Concerts

Phénoménal !

Décidemment, la vie musicale toulousaine déborde d’activités. Le soir de la création, au Théâtre du Capitole, de l’opéra de George Benjamin, Written on skin, avec la participation de l’Orchestre national du Capitole, cette même phalange (ou plutôt son complément !) donne un splendide concert à la Halle aux Grains. Heureux Toulousains qui bénéficient d’une offre musicale d’une telle qualité. Ce vendredi 23 novembre, ils reçoivent ainsi une nouvelle fois l’excellent chef italien Giovanni Antonini et découvrent un clarinettiste d’exception en la personne du Suédois Martin Fröst.

Depuis deux saisons, l’Orchestre national du Capitole a tissé des liens de fidélité et de complicité avec Giovanni Antonini, créateur du prestigieux ensemble Il Giardino Armonico. Le répertoire de ce musicien accompli s’élargit à la période classique à laquelle il restitue une vitalité, un élan hérités de son travail approfondi sur le style baroque. L’accord parfait qui s’est ainsi établi avec les musiciens toulousains s’accompagne, cette fois d’une prestation soliste impressionnante.

▶ [DONNÉES EXTRAITES]:

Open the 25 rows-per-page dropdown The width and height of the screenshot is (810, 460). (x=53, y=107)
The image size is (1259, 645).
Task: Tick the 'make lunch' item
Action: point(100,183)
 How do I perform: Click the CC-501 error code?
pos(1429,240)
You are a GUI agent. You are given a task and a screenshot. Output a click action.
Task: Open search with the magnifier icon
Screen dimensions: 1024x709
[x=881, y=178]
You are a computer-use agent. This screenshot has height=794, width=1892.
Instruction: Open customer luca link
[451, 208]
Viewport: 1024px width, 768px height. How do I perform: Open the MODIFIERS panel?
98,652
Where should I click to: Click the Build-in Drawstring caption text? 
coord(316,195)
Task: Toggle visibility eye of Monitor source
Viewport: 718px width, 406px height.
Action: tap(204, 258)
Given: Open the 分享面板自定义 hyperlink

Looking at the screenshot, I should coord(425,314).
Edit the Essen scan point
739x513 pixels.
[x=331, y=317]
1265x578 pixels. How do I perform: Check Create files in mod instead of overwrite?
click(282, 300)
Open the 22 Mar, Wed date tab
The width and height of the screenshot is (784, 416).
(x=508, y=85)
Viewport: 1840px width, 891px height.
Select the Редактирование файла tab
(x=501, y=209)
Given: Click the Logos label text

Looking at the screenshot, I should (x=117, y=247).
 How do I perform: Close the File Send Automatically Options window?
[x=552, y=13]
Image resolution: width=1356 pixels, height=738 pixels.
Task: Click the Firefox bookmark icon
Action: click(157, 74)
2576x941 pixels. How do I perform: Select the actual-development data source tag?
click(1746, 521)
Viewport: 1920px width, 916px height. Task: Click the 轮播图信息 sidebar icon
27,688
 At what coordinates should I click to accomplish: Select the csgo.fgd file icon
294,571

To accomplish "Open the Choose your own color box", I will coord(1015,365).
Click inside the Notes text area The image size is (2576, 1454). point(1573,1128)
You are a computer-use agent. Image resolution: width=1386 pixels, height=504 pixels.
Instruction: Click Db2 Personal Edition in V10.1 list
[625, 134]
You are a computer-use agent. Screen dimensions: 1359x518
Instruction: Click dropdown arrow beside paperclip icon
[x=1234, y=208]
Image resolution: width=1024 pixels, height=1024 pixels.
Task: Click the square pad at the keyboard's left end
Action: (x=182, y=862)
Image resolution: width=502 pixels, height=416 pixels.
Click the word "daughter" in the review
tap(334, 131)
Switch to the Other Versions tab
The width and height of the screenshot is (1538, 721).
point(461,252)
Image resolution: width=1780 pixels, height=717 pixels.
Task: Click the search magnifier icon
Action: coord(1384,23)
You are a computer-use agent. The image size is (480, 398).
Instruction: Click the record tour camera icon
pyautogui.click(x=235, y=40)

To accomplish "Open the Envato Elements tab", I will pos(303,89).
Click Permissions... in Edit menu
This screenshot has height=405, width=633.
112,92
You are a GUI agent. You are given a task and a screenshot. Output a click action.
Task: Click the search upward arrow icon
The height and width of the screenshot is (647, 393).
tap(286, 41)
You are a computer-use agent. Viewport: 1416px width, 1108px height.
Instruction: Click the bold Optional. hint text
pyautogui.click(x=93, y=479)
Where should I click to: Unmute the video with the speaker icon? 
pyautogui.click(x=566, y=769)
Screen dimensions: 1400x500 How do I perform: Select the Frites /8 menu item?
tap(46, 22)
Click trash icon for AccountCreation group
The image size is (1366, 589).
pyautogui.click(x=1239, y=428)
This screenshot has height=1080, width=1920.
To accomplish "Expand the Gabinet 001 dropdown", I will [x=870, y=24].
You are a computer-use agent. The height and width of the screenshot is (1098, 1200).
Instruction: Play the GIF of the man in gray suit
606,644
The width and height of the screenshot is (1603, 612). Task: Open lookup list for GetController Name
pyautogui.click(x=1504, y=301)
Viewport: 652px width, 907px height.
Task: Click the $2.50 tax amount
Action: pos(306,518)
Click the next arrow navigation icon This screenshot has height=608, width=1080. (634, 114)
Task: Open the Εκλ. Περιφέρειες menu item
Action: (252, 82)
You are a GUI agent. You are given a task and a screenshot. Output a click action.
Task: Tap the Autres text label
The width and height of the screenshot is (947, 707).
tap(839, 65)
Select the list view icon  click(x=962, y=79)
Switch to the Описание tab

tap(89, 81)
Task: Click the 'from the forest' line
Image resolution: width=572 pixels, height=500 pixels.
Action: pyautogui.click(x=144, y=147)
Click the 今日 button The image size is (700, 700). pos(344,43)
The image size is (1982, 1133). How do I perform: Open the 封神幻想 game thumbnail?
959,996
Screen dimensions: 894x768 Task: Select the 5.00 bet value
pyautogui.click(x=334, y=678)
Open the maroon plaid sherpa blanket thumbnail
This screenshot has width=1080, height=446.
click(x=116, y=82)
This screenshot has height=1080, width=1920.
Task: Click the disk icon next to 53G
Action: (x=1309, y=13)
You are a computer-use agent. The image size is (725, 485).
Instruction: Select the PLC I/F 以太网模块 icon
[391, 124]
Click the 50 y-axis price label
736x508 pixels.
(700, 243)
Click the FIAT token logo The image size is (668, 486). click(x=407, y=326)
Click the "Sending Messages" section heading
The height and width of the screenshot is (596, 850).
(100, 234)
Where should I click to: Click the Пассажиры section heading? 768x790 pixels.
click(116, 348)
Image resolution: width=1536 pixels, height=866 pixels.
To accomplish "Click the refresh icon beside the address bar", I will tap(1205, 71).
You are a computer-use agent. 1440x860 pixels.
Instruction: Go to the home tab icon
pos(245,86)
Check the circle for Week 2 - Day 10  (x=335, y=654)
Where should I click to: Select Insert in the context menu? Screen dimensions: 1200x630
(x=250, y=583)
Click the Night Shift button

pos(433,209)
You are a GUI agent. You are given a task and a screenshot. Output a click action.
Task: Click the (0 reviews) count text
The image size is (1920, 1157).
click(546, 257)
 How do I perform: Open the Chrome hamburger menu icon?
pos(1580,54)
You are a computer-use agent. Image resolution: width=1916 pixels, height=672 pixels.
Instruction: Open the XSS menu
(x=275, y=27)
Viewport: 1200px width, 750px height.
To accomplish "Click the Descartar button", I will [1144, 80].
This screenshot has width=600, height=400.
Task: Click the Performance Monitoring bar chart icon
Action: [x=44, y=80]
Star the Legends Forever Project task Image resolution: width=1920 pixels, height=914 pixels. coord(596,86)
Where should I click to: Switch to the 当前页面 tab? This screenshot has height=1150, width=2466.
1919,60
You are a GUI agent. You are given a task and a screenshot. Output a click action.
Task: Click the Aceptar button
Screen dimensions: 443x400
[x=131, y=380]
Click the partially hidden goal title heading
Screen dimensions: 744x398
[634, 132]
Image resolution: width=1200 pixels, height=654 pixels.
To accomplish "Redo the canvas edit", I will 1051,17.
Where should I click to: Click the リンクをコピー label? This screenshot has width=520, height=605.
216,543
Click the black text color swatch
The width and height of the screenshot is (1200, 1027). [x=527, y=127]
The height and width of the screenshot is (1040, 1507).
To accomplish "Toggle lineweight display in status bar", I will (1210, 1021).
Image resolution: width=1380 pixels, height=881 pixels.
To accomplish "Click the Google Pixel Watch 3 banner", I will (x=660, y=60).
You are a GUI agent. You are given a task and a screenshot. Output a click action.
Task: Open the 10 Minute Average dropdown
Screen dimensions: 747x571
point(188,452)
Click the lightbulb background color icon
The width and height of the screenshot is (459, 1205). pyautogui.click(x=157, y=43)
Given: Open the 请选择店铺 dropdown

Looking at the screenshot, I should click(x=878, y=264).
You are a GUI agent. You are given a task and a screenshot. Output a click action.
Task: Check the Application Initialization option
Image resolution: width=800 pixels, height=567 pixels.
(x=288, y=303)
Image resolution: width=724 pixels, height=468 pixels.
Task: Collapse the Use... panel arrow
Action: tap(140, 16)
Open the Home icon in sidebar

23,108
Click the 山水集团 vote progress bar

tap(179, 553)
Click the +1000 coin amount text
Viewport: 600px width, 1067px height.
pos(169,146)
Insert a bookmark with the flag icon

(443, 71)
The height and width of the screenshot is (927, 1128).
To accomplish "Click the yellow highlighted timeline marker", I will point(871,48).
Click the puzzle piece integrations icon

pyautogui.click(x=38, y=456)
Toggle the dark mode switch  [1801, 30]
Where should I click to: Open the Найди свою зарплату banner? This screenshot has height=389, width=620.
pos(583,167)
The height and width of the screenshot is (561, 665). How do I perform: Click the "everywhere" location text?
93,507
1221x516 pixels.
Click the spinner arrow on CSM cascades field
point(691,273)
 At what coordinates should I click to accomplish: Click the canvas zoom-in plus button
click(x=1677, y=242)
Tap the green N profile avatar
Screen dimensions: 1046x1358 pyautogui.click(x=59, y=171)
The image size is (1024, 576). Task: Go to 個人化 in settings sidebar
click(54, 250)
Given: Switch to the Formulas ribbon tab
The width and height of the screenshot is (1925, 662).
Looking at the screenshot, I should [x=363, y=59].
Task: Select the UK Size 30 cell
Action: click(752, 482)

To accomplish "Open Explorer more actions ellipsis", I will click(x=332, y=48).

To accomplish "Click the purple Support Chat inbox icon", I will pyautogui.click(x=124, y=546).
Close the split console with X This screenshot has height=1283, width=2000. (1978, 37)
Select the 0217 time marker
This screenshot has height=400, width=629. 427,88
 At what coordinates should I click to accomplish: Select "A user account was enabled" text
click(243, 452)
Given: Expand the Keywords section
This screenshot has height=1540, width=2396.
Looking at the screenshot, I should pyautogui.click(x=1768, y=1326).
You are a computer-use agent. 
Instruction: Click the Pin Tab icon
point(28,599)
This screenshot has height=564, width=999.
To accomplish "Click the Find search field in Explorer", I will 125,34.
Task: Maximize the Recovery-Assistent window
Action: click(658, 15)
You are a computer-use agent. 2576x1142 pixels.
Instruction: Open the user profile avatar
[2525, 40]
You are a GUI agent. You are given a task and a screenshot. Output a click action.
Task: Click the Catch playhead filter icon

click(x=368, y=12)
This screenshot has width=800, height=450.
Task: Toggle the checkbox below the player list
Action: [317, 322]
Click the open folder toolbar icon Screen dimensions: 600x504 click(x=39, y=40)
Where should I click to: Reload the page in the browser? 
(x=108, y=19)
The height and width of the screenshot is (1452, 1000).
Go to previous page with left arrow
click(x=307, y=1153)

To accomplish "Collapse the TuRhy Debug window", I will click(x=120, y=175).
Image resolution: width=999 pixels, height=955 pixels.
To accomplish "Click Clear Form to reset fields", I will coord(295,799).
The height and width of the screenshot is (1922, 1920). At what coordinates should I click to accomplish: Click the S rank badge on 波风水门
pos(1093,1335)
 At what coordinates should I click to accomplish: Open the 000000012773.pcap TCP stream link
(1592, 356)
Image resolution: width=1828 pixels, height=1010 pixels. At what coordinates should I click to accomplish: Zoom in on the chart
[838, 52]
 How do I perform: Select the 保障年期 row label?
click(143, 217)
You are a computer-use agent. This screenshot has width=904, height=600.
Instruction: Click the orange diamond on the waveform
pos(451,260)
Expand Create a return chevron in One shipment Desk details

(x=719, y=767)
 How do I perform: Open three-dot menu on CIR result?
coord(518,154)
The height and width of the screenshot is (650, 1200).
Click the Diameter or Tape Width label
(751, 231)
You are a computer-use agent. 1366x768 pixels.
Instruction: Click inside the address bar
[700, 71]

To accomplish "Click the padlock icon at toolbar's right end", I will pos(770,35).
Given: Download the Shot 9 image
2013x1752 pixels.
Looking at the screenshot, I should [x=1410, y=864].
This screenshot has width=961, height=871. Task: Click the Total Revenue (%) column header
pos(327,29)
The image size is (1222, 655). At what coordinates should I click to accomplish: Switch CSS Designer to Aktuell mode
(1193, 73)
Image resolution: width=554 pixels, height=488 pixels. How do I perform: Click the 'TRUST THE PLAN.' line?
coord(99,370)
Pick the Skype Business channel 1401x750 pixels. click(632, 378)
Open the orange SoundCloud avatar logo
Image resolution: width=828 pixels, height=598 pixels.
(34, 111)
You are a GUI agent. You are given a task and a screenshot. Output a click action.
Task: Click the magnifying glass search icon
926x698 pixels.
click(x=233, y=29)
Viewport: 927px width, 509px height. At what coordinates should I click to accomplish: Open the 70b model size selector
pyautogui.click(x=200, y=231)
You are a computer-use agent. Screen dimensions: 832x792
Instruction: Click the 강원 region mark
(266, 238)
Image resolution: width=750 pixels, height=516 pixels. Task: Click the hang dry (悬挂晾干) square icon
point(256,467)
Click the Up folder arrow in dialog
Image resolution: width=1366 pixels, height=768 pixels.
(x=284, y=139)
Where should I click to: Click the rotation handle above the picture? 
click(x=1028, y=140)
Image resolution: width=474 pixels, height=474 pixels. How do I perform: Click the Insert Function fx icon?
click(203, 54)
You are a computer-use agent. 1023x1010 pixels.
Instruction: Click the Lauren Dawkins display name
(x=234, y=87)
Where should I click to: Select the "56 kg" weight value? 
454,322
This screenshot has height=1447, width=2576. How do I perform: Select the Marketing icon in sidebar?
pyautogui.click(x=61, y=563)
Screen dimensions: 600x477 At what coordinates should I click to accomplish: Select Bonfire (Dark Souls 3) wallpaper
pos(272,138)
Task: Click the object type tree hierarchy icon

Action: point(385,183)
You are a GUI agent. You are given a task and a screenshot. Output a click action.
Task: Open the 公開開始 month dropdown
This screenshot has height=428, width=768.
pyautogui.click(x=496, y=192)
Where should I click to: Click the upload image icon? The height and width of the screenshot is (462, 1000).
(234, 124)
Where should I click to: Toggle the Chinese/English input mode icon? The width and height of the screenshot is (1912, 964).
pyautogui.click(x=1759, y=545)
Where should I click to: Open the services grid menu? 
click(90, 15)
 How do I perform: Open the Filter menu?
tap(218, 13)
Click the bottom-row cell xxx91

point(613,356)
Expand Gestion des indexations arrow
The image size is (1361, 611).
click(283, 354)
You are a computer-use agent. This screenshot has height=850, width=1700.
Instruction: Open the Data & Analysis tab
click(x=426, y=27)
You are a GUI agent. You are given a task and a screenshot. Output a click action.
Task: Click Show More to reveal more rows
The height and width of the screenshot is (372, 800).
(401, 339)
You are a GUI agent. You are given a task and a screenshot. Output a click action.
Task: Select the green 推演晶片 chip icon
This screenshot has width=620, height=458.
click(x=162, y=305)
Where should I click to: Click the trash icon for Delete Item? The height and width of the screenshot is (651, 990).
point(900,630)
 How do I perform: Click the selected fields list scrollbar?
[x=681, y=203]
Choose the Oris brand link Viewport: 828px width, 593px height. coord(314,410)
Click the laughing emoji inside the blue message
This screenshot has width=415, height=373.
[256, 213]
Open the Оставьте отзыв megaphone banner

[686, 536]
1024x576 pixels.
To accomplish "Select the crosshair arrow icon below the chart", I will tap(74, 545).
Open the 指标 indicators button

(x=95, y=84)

▶ [CONSIGNE]: Recopiez le compte rendu de concert à partir des mots « Phénoménal ! » jusqu'à « Suédois Martin Fröst. » inclus, en rebaptisant « Halle aux Grains » en « grande salle ». Seul le compte rendu de concert sert de référence.

▶ [RÉPONSE]:
Phénoménal !

Décidemment, la vie musicale toulousaine déborde d’activités. Le soir de la création, au Théâtre du Capitole, de l’opéra de George Benjamin, Written on skin, avec la participation de l’Orchestre national du Capitole, cette même phalange (ou plutôt son complément !) donne un splendide concert à la grande salle. Heureux Toulousains qui bénéficient d’une offre musicale d’une telle qualité. Ce vendredi 23 novembre, ils reçoivent ainsi une nouvelle fois l’excellent chef italien Giovanni Antonini et découvrent un clarinettiste d’exception en la personne du Suédois Martin Fröst.